I am now down 93lbs!! I am close to goal weight that puts me in the top range of a healthy weight. I am still working for the same two clients and lately one of them is driving me crazy! I am still babysitting for this church on Sunday's and somedays I am cool with it and other days I feel like quitting.. I feel like quitting on the days where I don't have any children. However, I heard a new baby was born yesterday so hoping for the days of not having any child go down.
I have to drive my husband to work and then it's two more hours before I have to be at church. I am there an hour and half to two hours and if I have any errands to do it seems like by the time I get home it's time to get my husband.. then he drops me off at home.. all this is done on not getting quite enough sleep between Saturday night and Sunday morning.. The funny thing is if I quit the church job and stayed home and had him drive himself I wonder if I would be equally frustrated cause now I would be stuck.
Alex got promoted at his job at McDonald's to manager.
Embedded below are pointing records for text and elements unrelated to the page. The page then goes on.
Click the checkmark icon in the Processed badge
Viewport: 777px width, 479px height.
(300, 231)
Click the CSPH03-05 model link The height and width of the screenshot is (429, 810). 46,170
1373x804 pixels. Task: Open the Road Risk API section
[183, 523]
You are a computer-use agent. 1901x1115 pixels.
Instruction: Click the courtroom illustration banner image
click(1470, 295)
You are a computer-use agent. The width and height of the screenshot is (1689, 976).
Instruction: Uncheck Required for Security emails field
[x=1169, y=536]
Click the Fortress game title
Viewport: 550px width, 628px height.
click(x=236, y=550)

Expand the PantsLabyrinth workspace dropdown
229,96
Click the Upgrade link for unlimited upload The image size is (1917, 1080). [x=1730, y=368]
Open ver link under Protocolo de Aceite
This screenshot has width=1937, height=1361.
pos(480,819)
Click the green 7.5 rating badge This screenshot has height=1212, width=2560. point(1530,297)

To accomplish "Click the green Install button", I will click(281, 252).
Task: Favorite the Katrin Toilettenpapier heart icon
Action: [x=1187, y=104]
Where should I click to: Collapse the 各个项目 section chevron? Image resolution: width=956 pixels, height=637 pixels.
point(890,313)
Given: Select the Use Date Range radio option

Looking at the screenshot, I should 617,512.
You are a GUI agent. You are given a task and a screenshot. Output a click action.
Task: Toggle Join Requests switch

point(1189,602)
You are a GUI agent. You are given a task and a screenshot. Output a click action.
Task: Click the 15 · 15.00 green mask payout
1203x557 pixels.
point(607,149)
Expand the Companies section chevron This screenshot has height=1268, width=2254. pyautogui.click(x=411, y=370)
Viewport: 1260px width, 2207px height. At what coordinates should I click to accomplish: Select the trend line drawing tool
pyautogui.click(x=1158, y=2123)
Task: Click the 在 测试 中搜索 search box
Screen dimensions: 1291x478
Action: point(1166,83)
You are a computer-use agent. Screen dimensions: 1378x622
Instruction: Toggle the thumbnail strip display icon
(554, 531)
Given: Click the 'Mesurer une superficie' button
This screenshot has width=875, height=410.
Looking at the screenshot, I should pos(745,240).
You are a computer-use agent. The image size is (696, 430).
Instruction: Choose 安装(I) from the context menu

He is suppose to come tomorrow and we go to dinner for my birthday.. That would mean he would treat, right? LOL It was his suggestion so more reason to think it's his dime.. We shall see.
Stephen went to D.C and had a great time. He is finishing up 8th grade soon. I can't believe he is onto high school after this summer. We don't have anything lined up for summer but hope to have some camps set up for him soon.. It's his last year he can do the camp he sleeps over with.
Izzy has announced that her and her fiance are getting married at the end of this summer.. They are just having a small ceremony where they live and then coming to our home town for a reception.
My husband is working two jobs and for the most part they are going well. This month we came up on five years since he quit drinking.
My relationship with my Mother has improved! It's not pefect but it's an huge improvement. I think there has been a little on each of our parts at making an effort to see each other. I think our trip to TN in October was a starting point cause I had to spend a lot of time with her. I no longer feel akward being in the same room with her on a one on one basis. I can't say at the moment that we are super close and all that.. but it's something. Both my sisters are far away and all my Mom and Dad have home is my brother and me. I don't want to throw away the options to see my Mom. I can't promise we will ever be close and seeing each other weekly like she does my brother but it's something. I think I maybe happy with monthly or even bi monthly.
I am no where near talking to her about my daughter and for the moment I am okay with that. Don't know if that will ever change.